Я смотрю в тарелку с добавкой, которую не тронул и не трону: мертвенно-бледная баранина застыла, отвердела до деревянной жесткости, ее окружают, словно цветочный орнамент, непочатые горошек и брокколи, холодные, как Рождество.
– Когда мне удастся изложить это в одной из колонок «Что думают наши редакторы», а ее читает полмиллиона людей, тогда я, наверное, смогу сказать себе, что нарисовал картину в целом. Не изолировался, как вы сказали, от масштабных событий. А что еще я смогу сделать после этого, не знаю.
– В жизни все идет своим чередом, и правильным, так я считаю, – говорит Линетт; впрочем, думает она о другом, взгляд ее блестящих зеленых глаз рыскает по столу, отмечая тех, чья тарелка не опустела.
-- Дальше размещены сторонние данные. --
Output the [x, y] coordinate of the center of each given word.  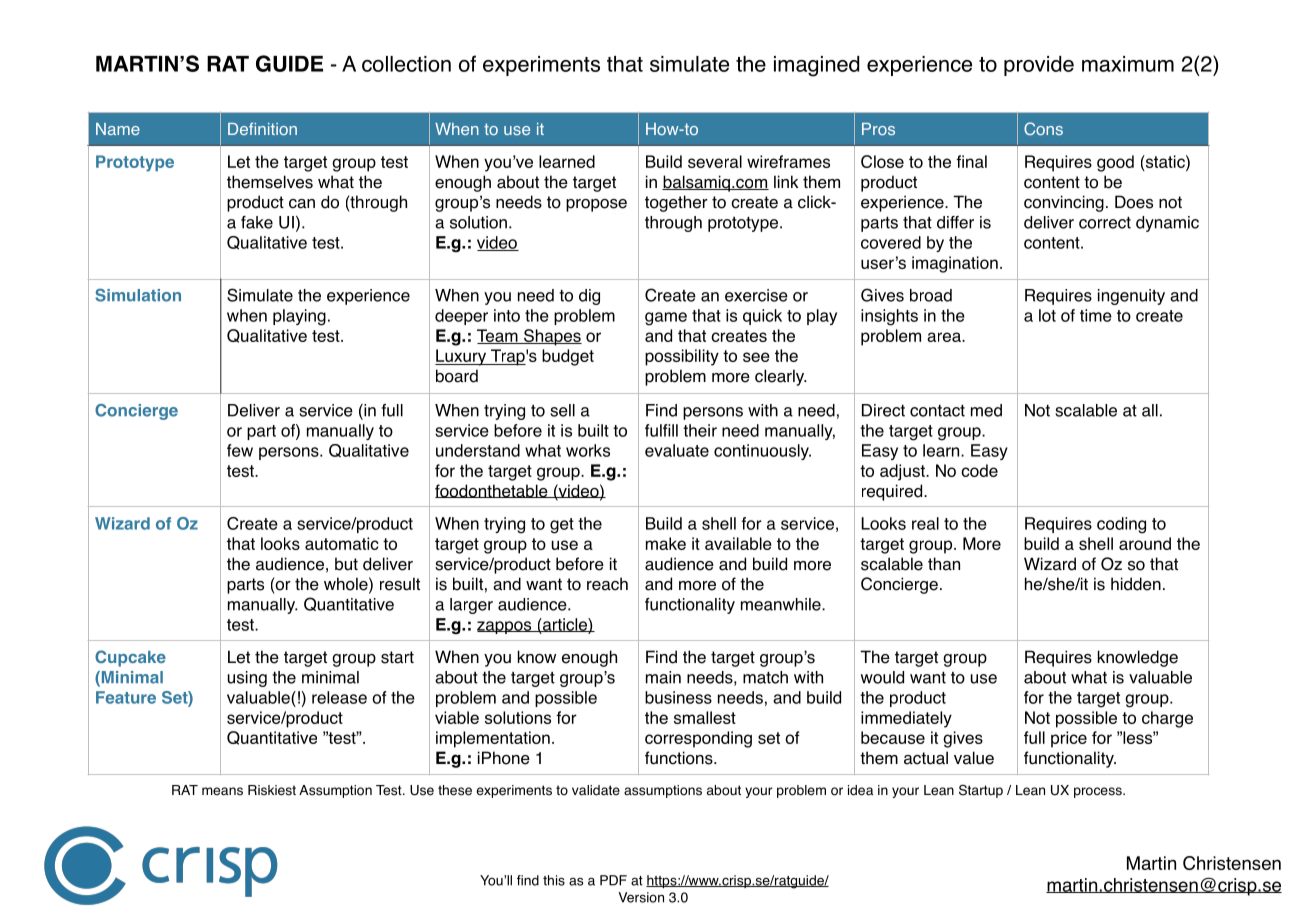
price [1069, 739]
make [666, 543]
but [346, 564]
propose [596, 205]
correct [1105, 223]
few [240, 450]
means [222, 791]
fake [257, 222]
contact [937, 411]
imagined [816, 66]
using [247, 679]
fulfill [661, 430]
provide [1039, 66]
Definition [262, 128]
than [944, 564]
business [678, 697]
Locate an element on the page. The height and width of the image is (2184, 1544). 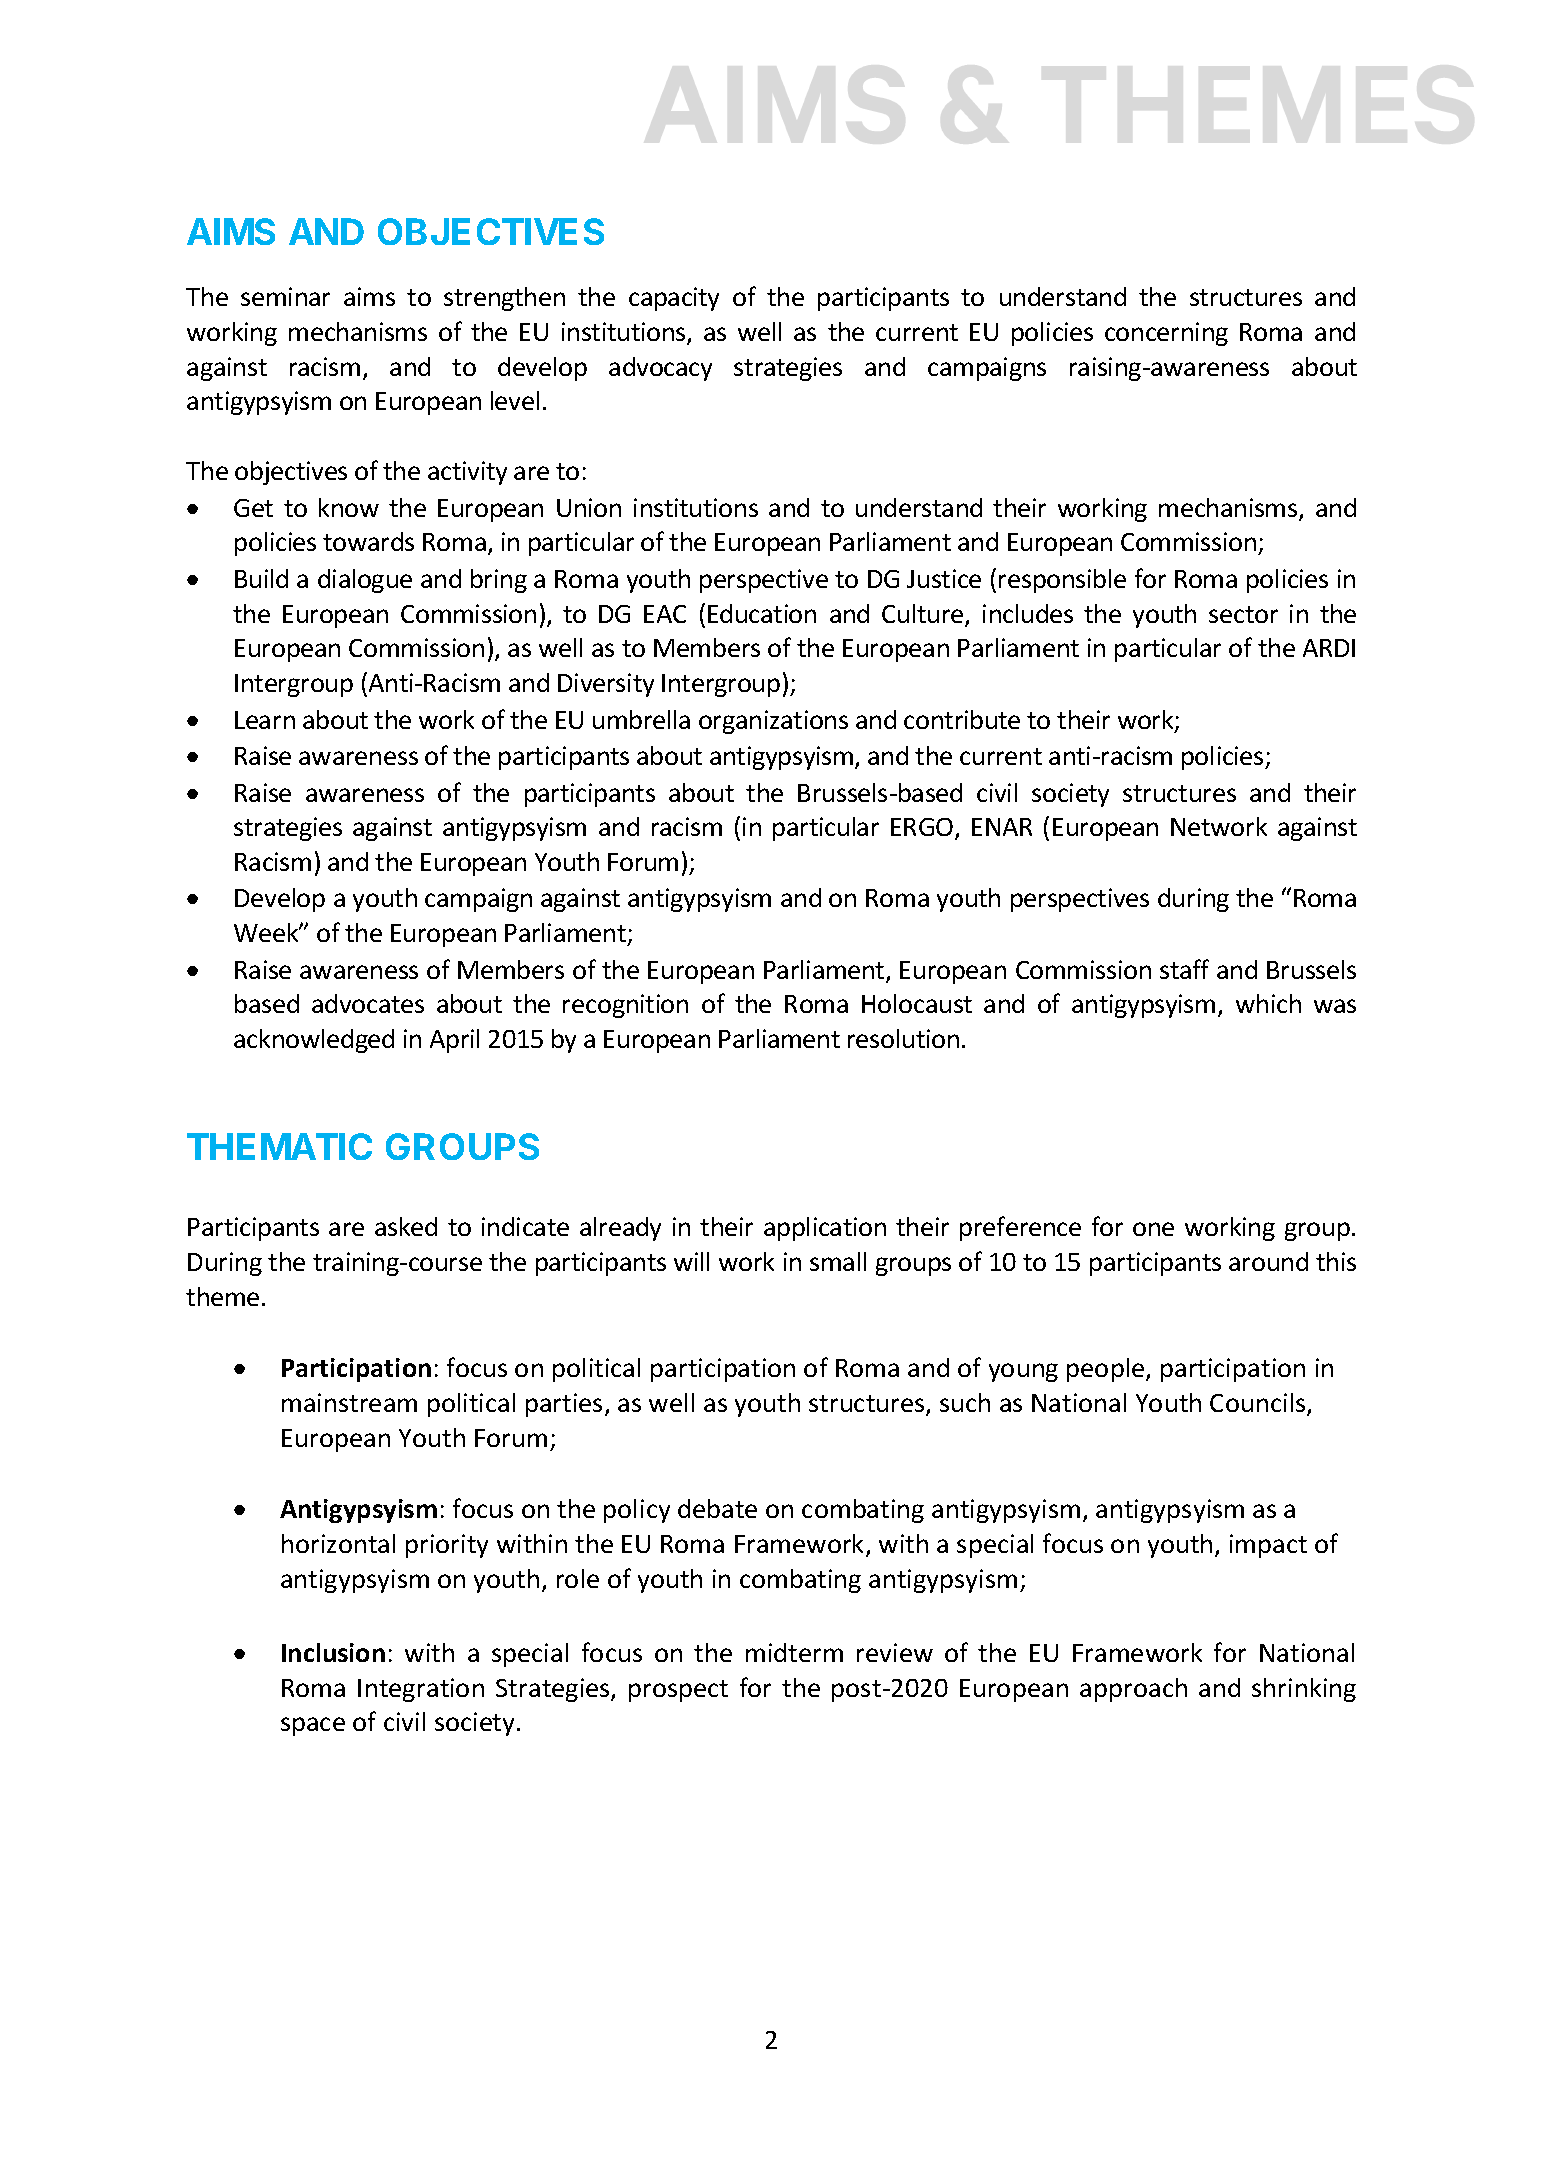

На кухне щелкает, извергает струю пара, потом вздыхает, точно железные легкие, электрическая кофеварка, а до меня неожиданно доносится запашок Кэйда – смазочные материалы, послеподростковый гнев. До нынешнего времени его недолгая жизнь – в Далласе, затем в Барнегэт-Пайнсе – ничего такого уж замечательного не содержала, и он это знает. Впрочем, к небольшому моему сожалению, нет на Божьей зеленой земле ничего, чем я мог бы украсить эту жизнь. Мое будущее рекомендательное письмо и наши тройственные поездки на рыбную ловлю никак на него не повлияют. Возможно, когда-нибудь он остановит меня за превышение скорости и мы сможем поговорить так, как не смогли сегодня, обсудить с глазу на глаз значительные темы: патриотизм, окончательную расстановку сил в Американской восточной лиге – темы, которые сегодня довели бы нас до драки за каких-нибудь пару секунд. Когда Кэйд усядется за руль патрульной машины, жизнь его повернет к лучшему. Он прирожденный страж порядка, и, возможно, сердце у него доброе. И если в будущем мире найдется кое-что получше него, то найдется и похуже. Намного.
Викки смотрит в свою полную тарелку, лишь один раз отрывая от нее взгляд, чтобы послать мне кислую, говорящую об отвращении гримасу. Подозреваю, на моем горизонте замаячили большие неприятности. Я слишком много – на ее вкус – говорил, и, что еще хуже, говорил неправильно. И еще хуже того – балабонил на манер старого пьяненького дядюшки голосом, которого она никогда не слышала, голосом Нормана Винсента Пила,
[57]
который я использую, выступая по просьбе лекционного бюро, и который, когда я слышу себя в записи, даже меня заставляет поеживаться. Она вполне может приравнять мое поведение к измене, обесцениванию нашей близости, разрушению иллюзий, отчего ее сомнения перерастут в неприязнь. Наши с ней разговоры всегда ведутся в шутливо-насмешливо-ироничном тоне, который позволяет нам в мгновение ока с приятностью перескакивать с одних «определенных вещей» на другие – ласковая интимность, секс, наши постельные восторги. Но теперь я, быть может, вышел из пределов того, что она хорошо знает, что представляется ей безопасным, и обратился в некоего Гилдерслива,
[58]
непонятного ей и вызывающего инстинктивное недоверие. А должен вам сказать, не существует измены худшей, чем изменение манеры говорить. Женщины такое ненавидят. Экс, бывало, услышав, как я произношу что-то совершенно невинное, – скажем, «Виссконсин» вместо обычного моего «Висконсин» – пронзала меня подозрительным взглядом, а после минут двадцать бродила по дому в мрачной задумчивости. И наконец говорила: «Ты сказал что-то, совсем на тебя не похожее. Не помню что, но обычно ты так не говоришь». Я, натурально, не находился с ответом и только указывал, что если это сказал я, так, наверное, я это и сказал.